#### Texto dado ####

En «El País de las Maravillas» de Alice Rohrwacher los muertos no son los peligrosos: son simplemente los que esperan a ser devorados por los vivos.
Sabemos que es Italia pues hablan italiano, hay restos etruscos, la televisión apesta y Monica Bellucci (casi como una parodia de sí misma) encarna a una host que vendría a ser el prototipo carnal de la televisión berlusconiana mas chusquera y vulgar posible. Sí, es Italia, pero también es un páramo, un no-lugar donde exiliados de la civilización y de ellos mismos luchan por aferrarse a su condición de outsiders, de náufragos con Síndrome de Estocolmo. Prisioneros de su isla y al mismo tiempo soñando en el día que escaparán de ella.
«El País de las Maravillas» («Le Meraviglie«), es un recorrido por este limbo en las afueras de lo civilizado. Una descripción de la lenta extinción de una forma de vida que se debate contra sí misma entre el idealismo y la bofetada diaria de una realidad que avanza inexorable dispuesto a devorarla. Un mundo en descomposición compuesto de restos de un todo que se deshilacha. Pálidos colores, restos de objetos, una “zona” stalkeriana fuera del tiempo y del espacio.

#### Registros mostrados ####

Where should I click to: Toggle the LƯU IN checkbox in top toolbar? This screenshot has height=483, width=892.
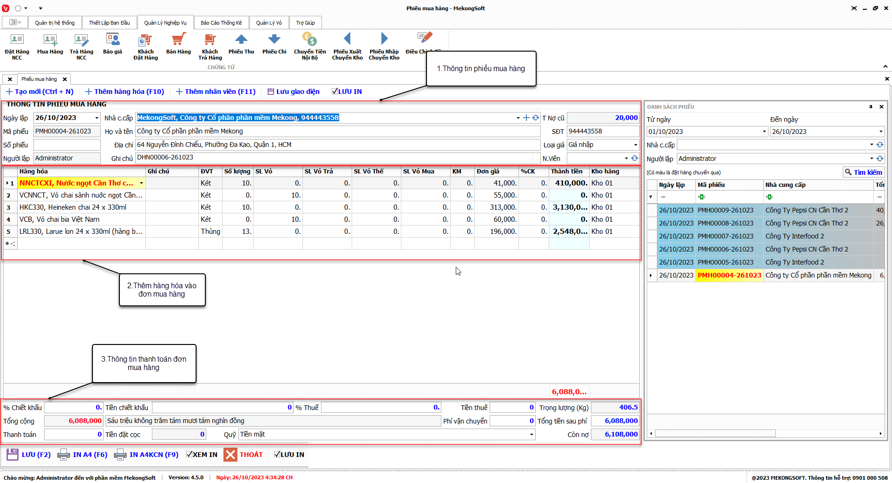point(335,92)
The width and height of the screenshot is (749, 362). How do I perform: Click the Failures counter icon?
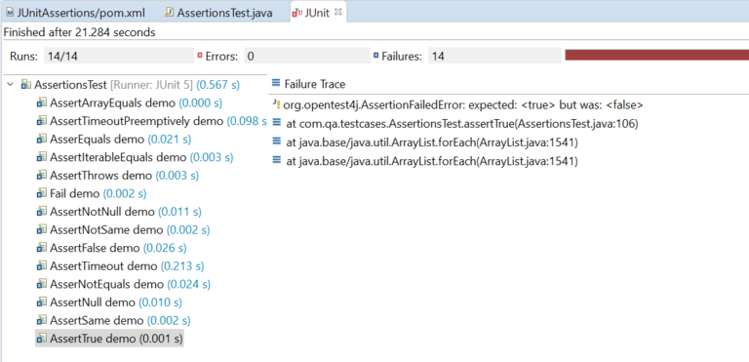coord(376,56)
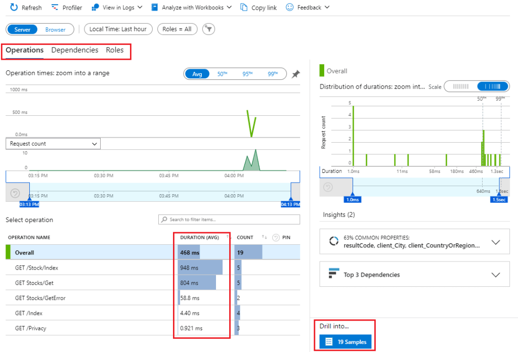Click the time range reset icon
The width and height of the screenshot is (518, 352).
pos(15,193)
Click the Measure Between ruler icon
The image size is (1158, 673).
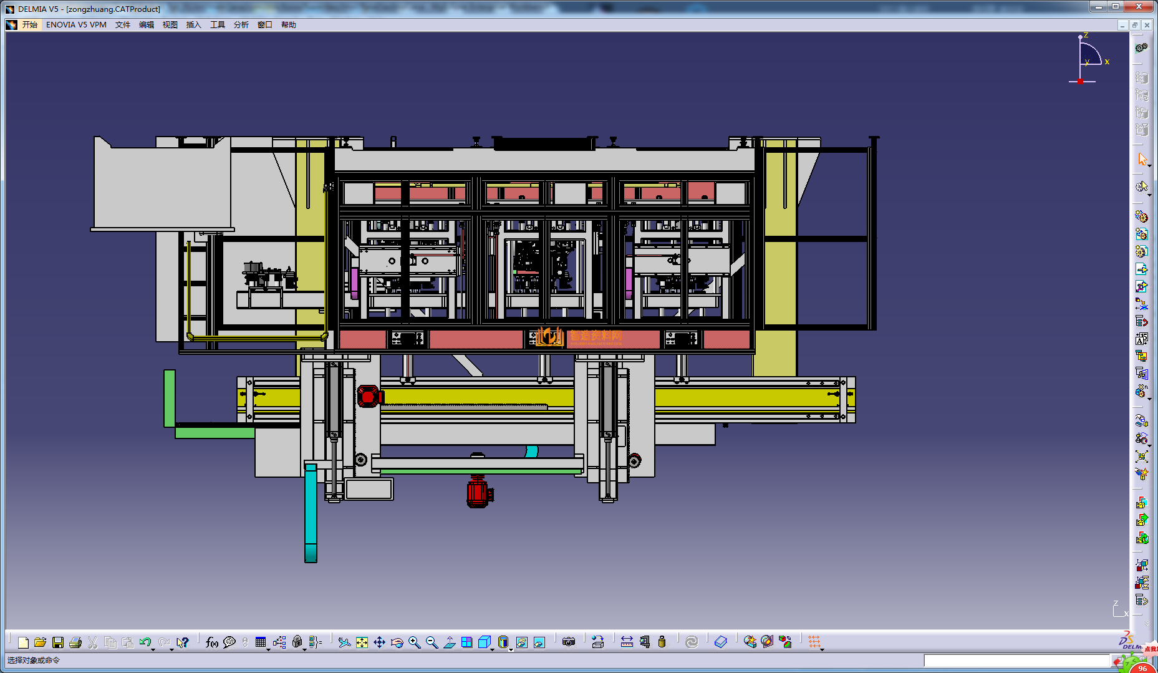point(627,642)
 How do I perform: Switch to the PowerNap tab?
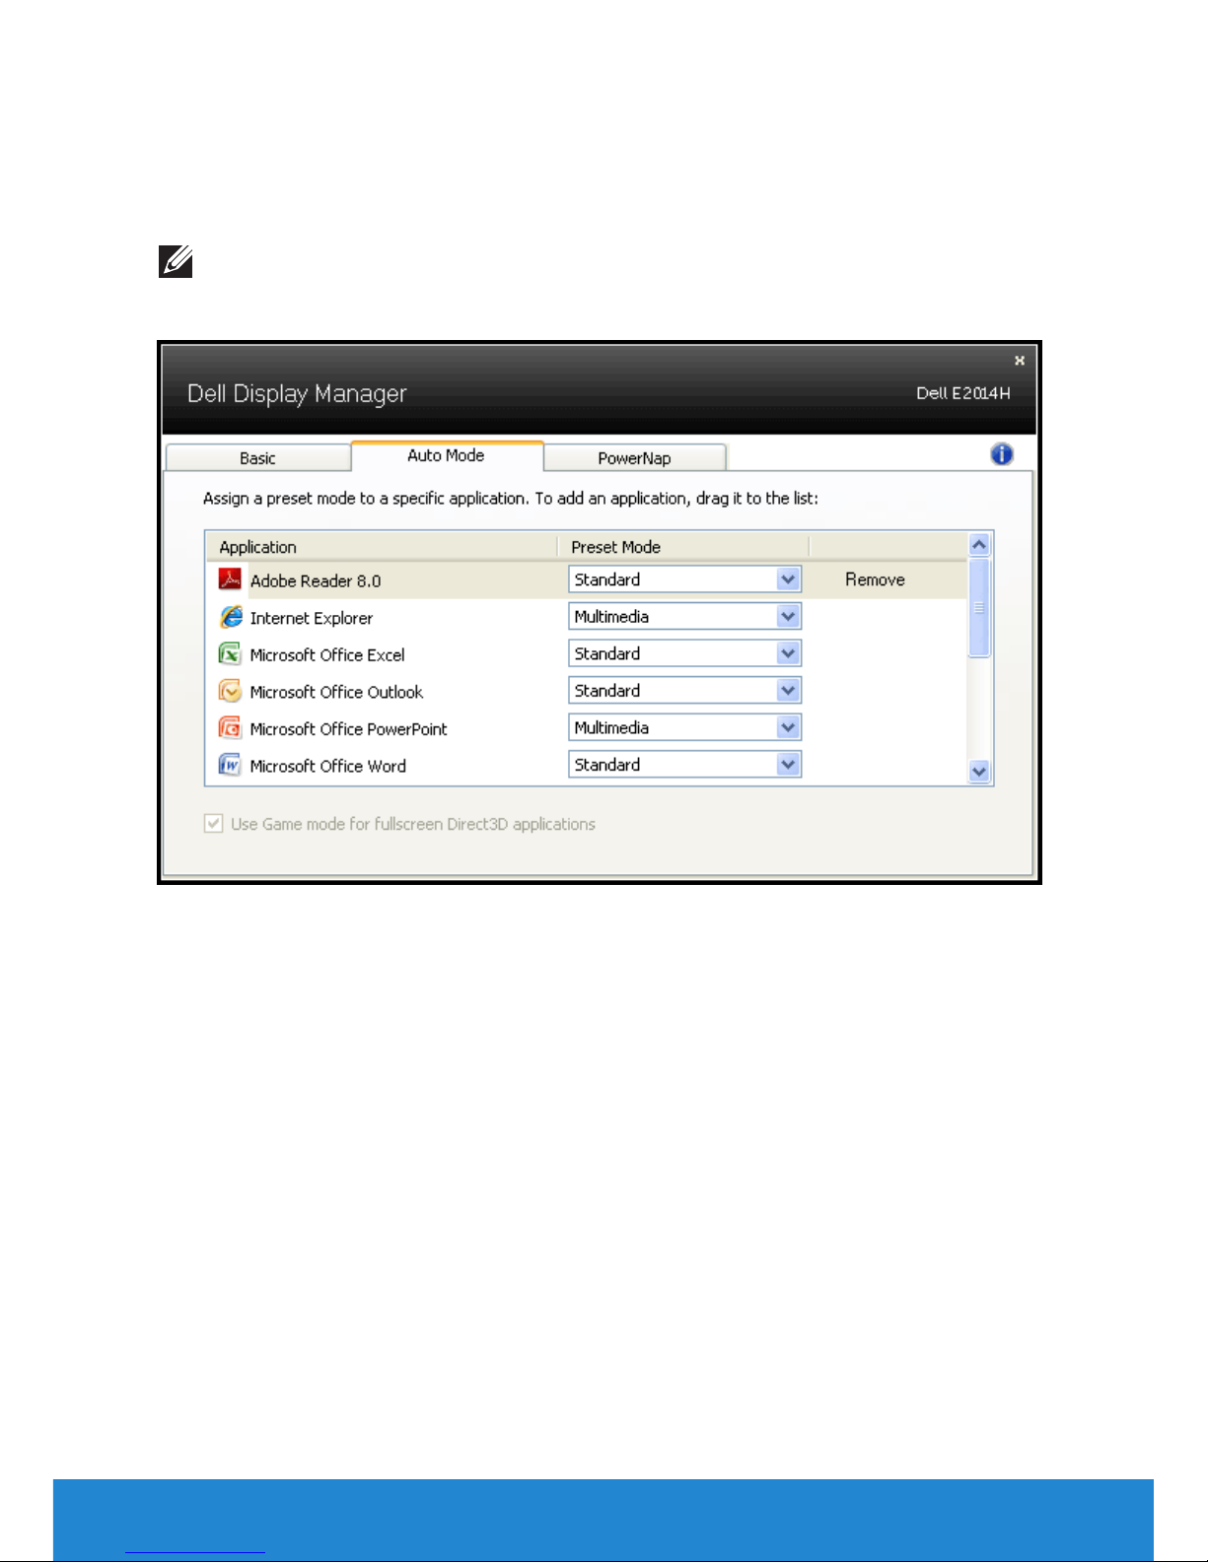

####

Enunciado de tarea 1: Reproduce el fragmento del texto dado que va de "Sabemos que es" a "escaparán de ella.", ambos incluidos, cambiando "páramo" por "desierto".
Enunciado de tarea 2: Según el texto dado, ¿a quién encarna Monica Bellucci en la película?
Los registros son un material independiente del texto dado.

Respuesta de tarea 1:
Sabemos que es Italia pues hablan italiano, hay restos etruscos, la televisión apesta y Monica Bellucci (casi como una parodia de sí misma) encarna a una host que vendría a ser el prototipo carnal de la televisión berlusconiana mas chusquera y vulgar posible. Sí, es Italia, pero también es un desierto, un no-lugar donde exiliados de la civilización y de ellos mismos luchan por aferrarse a su condición de outsiders, de náufragos con Síndrome de Estocolmo. Prisioneros de su isla y al mismo tiempo soñando en el día que escaparán de ella.

Respuesta de tarea 2: A una host que vendría a ser el prototipo carnal de la televisión berlusconiana más chusquera y vulgar posible.